Kalıcı, zamansız ve özgün parçalardan oluşan koleksiyonlarımızla, modern teknikleri el işçiliği ile birleştiren bir hazine.


Günümüze şekil veren hikayeleri zamansız, şık, ikonik, el yapımı mücevherlere dönüştürüyoruz.


Bugün için yaratılan parçalar, gelecek nesiller için bir hazineye dönüşüyor.


Koleksiyonluk, çağdaş ve değerli hazinelerden oluşan koleksiyonumuz benzersiz olmak için oluşturuldu.


Anları yakalayan ve anılara eşlik edebilecek parçalar tasarlıyoruz.


Bu yüzden seri üretimi reddedip el işçiliğini tercih ediyoruz.


Nadir olanı, sıra dışı olanı önemsiyoruz.

Argun Dağçınar

Ben Argun Dağçınar. 


Çocukken babam bana efsanevi bir karakter, filozof, sufi ve bilge bir adam olan Nasreddin Hoca'nın hikâyelerini anlatırdı.
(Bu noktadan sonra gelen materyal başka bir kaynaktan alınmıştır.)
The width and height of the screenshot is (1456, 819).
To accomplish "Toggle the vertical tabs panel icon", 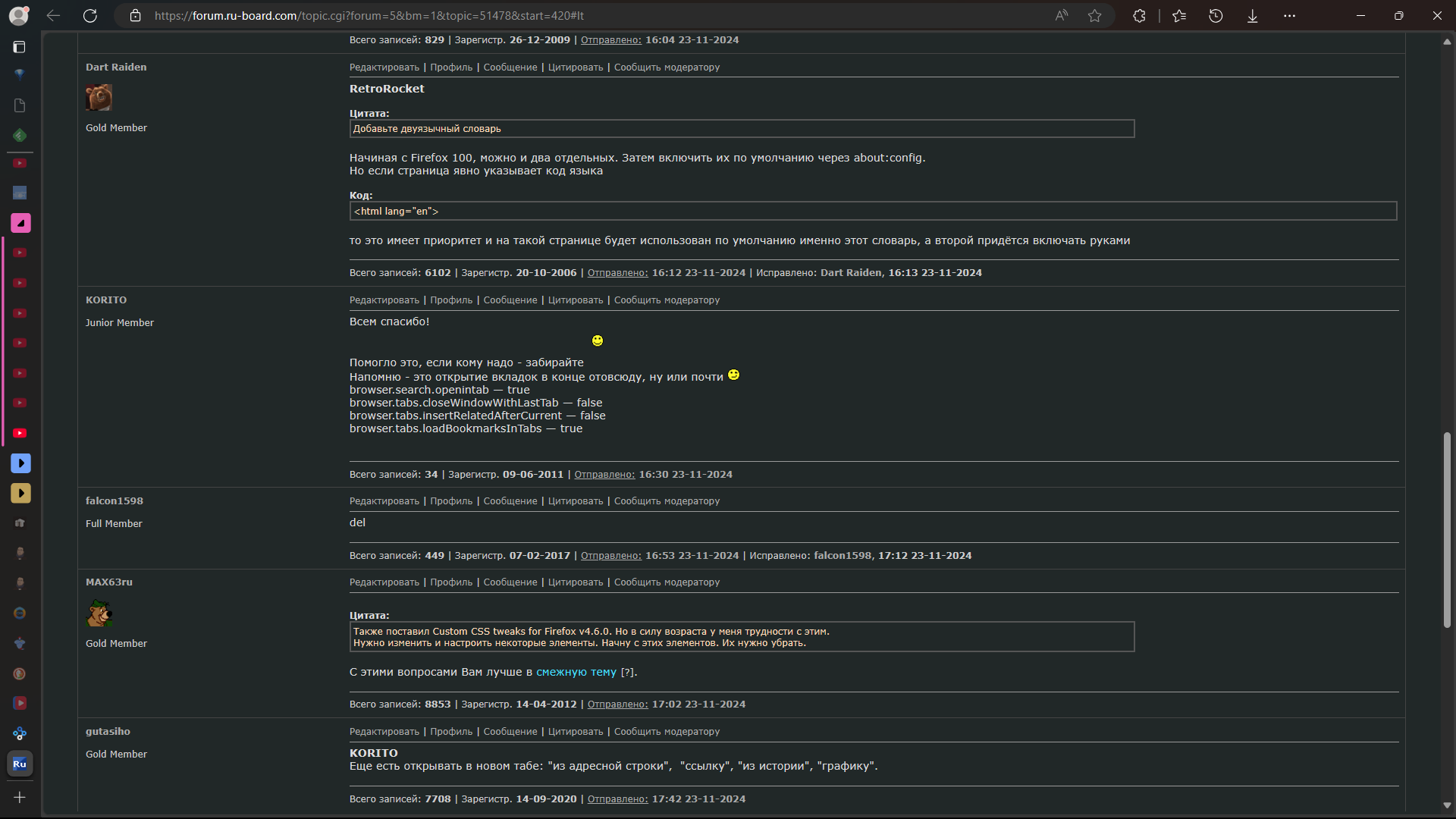I will click(20, 47).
Hikâyeler bazen nükteli, bazen bilgece olurdu ve Hoca da çoğu zaman kendi şakalarının hedefi olur, derin hayat mesajlarını mizahla harmanlardı.

İşte bu yüzden babam işletmesine Hodja Kuyumculuk adını vermişti.

Nasreddin Hoca'nın maceraları gibi, Hodja Kuyumculuk da hayatı farklı yönleriyle gözlemler.

 

Tebessümle çalışmayı seven bir ekibiz. 

Aslında 1947'den beri gülüyor ve ebedi Anadolu motiflerini özgün, çağdaş tasarımlarımıza dönüştürüyoruz.


Anadolu ilham kaynağımız olmaya devam ediyor.


Kuzey Mezopotamya uygarlıklarından Yunan yerleşimlerine, Bizans'tan Anadolu Selçuklu Devleti'ne, Osmanlı'dan günümüz Türkiye'sine kadar Anadolu ana ilham kaynağımız olarak tasarımlarımızda kendini gösteriyor.


Bu coğrafya , farklı yaşam biçimlerine sahip, farklı uygarlıklara ev sahipliği yapmış ve bu uygarlıkların kendine özgü kurumları, mimarisi, sanatı ve zanaatkârlığıyla ön plana çıkmıştır.


Anadolu ruhuyla ayrılmaz bir bağımız var.


Anadolu'nun ruhundan ilham alarak mücevherler yaratıyoruz.

Hoca'nın kaygısız ruhunu parçalarımıza yansıtıyoruz.